TASK DETAILS:
Copy out these records line for line, changing nothing.

[START OF MATERIAL]

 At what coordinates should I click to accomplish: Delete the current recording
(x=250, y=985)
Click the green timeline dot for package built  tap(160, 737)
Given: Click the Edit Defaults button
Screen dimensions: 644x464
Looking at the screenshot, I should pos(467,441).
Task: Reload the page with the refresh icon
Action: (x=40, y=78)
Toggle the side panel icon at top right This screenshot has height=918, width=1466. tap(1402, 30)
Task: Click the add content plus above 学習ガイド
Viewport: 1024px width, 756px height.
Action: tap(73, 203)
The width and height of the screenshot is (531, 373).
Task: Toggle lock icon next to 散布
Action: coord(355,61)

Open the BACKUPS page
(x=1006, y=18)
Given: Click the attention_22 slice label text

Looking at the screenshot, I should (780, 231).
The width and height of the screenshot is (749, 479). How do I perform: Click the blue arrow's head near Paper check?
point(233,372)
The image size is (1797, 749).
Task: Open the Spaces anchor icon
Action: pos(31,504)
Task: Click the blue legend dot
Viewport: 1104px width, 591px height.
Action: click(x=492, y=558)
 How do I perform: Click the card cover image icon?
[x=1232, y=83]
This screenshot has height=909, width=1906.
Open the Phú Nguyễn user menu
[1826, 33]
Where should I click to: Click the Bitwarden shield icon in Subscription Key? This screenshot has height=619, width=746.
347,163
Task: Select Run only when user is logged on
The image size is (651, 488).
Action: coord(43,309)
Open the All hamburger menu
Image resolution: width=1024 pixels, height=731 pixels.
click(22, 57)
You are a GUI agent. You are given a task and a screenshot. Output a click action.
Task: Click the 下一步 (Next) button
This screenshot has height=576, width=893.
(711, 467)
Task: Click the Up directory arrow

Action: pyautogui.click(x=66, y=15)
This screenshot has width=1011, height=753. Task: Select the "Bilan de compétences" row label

[END OF MATERIAL]

OUTPUT FOR THIS EXERCISE:
 At what coordinates should I click to accomplish: Delete the current recording
(x=250, y=985)
Click the green timeline dot for package built  tap(160, 737)
Given: Click the Edit Defaults button
Screen dimensions: 644x464
Looking at the screenshot, I should pos(467,441).
Task: Reload the page with the refresh icon
Action: (x=40, y=78)
Toggle the side panel icon at top right This screenshot has height=918, width=1466. tap(1402, 30)
Task: Click the add content plus above 学習ガイド
Viewport: 1024px width, 756px height.
Action: tap(73, 203)
The width and height of the screenshot is (531, 373).
Task: Toggle lock icon next to 散布
Action: coord(355,61)

Open the BACKUPS page
(x=1006, y=18)
Given: Click the attention_22 slice label text

Looking at the screenshot, I should (780, 231).
The width and height of the screenshot is (749, 479). How do I perform: Click the blue arrow's head near Paper check?
point(233,372)
The image size is (1797, 749).
Task: Open the Spaces anchor icon
Action: pos(31,504)
Task: Click the blue legend dot
Viewport: 1104px width, 591px height.
Action: click(x=492, y=558)
 How do I perform: Click the card cover image icon?
[x=1232, y=83]
This screenshot has height=909, width=1906.
Open the Phú Nguyễn user menu
[1826, 33]
Where should I click to: Click the Bitwarden shield icon in Subscription Key? This screenshot has height=619, width=746.
347,163
Task: Select Run only when user is logged on
The image size is (651, 488).
Action: coord(43,309)
Open the All hamburger menu
Image resolution: width=1024 pixels, height=731 pixels.
click(22, 57)
You are a GUI agent. You are given a task and a screenshot. Output a click action.
Task: Click the 下一步 (Next) button
This screenshot has height=576, width=893.
(711, 467)
Task: Click the Up directory arrow

Action: pyautogui.click(x=66, y=15)
This screenshot has width=1011, height=753. Task: Select the "Bilan de compétences" row label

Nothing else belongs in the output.